L'accusa di genocidio è stata presentata dalla Croazia nel 1999 al tempo del regime di Franjo Tudjman e, secondo alcuni analisti, era frutto più del tentativo di calmare la destra radicale che di una vera convinzione di poter vincere un tale ricorso. Oggi i rapporti tra Croazia e Serbia sono sostanzialmente differenti, anche se i due paesi hanno diverse questioni ancora aperte. Queste vanno dall'irrisolta delimitazione del Danubio, fiume che segna più di metà del loro confine comune lungo 241 km, alla questione della successione sulle proprietà divise, al ritorno del tesoro culturale croato che durante la guerra era stato trasferito in Serbia, fino al problema delle persone scomparse ed esiliate al tempo della guerra.

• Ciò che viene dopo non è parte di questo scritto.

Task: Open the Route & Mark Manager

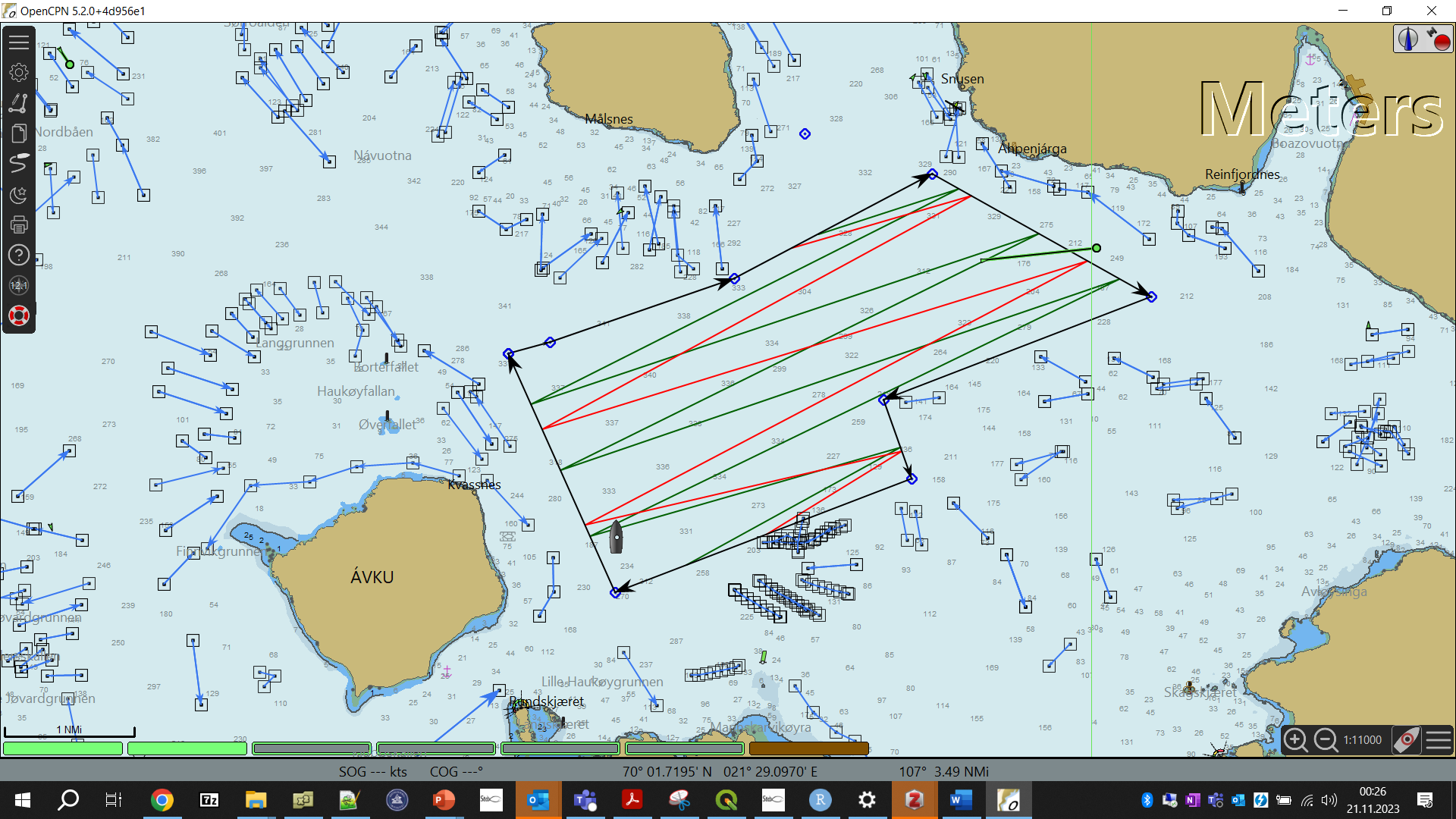Action: tap(19, 133)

Dall'altro lato, tuttavia, i rapporti economici sono decisamente migliori. Gli scambi commerciali relativi all'anno scorso ammontano a 994,4 milioni di dollari americani, una somma quattro volte maggiore rispetto a sei anni fa. La Serbia è uno dei pochi paesi con cui la Croazia ha un trend commerciale positivo, in quanto l'esportazione dello scorso anno in questo paese è stata di circa 665 milioni di dollari. In un momento di crisi economica, che si fa già sentire in entrambi i paesi, questo non è un dettaglio insignificante, come non lo è il fatto che entrambi, a breve, anche se con un vantaggio croato, si vedono all'interno dell'Ue.

Questi fatti, oltre alle pressioni della comunità internazionale per smorzare i toni accesi, hanno fatto sì che la guerra diplomatica terminasse presto. Questo è stato reso evidente dalle dichiarazioni molto tranquillizzanti e dai toni più calmi di Belgrado e Zagabria. La bufera nel bicchier d'acqua si è presto calmata, quando è stato chiaro che entrambe le parti avrebbero dovuto bere dallo stesso bicchiere.